EXERCISE: Search the listing below for the string "agent" and show each line that contains it.

RECORDS FOR THE EXERCISE:
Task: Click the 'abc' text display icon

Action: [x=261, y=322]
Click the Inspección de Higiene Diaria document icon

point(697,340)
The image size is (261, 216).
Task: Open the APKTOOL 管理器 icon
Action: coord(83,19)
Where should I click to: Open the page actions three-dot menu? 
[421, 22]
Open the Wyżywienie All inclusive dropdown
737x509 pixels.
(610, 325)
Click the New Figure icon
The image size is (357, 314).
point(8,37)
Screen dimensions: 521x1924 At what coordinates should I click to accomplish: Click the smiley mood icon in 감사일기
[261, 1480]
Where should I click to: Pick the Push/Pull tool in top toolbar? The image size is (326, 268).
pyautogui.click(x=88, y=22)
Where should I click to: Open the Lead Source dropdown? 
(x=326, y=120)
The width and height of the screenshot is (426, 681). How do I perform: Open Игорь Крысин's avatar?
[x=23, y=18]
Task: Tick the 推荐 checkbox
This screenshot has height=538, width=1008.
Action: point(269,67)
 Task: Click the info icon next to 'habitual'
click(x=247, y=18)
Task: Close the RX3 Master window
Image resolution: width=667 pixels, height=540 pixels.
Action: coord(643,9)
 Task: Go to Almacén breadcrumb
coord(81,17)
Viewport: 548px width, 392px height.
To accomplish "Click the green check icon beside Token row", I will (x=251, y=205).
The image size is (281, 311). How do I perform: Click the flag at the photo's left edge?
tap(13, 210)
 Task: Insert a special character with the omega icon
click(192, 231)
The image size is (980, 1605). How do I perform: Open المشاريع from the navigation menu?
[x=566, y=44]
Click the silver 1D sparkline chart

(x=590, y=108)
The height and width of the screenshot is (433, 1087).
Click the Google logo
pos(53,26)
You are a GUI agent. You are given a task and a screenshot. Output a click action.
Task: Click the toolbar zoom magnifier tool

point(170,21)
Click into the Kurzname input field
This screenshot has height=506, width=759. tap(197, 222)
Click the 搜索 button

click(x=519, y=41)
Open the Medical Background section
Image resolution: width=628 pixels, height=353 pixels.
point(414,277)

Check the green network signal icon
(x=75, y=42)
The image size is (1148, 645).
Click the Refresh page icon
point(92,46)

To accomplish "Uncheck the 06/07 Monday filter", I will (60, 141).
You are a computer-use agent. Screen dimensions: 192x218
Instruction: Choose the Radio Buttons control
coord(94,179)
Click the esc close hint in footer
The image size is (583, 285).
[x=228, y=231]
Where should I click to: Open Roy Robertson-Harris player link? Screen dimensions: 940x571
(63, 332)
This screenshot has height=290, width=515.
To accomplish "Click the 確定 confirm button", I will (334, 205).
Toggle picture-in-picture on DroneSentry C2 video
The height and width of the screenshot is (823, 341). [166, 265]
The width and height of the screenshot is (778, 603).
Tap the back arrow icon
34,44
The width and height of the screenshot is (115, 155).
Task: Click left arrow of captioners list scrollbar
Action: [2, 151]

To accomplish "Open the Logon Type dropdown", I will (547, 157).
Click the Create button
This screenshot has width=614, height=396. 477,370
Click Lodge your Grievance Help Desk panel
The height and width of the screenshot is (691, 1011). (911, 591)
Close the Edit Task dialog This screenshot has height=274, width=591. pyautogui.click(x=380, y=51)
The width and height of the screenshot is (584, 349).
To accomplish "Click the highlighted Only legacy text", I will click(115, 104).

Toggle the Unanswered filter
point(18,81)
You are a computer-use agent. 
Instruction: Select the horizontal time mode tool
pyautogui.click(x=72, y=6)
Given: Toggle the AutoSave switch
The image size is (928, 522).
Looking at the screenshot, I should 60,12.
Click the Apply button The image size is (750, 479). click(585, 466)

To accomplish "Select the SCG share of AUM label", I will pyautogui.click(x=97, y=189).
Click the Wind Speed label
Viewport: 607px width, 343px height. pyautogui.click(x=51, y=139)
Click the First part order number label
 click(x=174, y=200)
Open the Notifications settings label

WRITTEN RESPONSE:
You are a GUI agent. You are given a task and a screenshot. Output a click action.
You are a computer-use agent. Screen dimensions: 192x218
You are a computer-use agent. 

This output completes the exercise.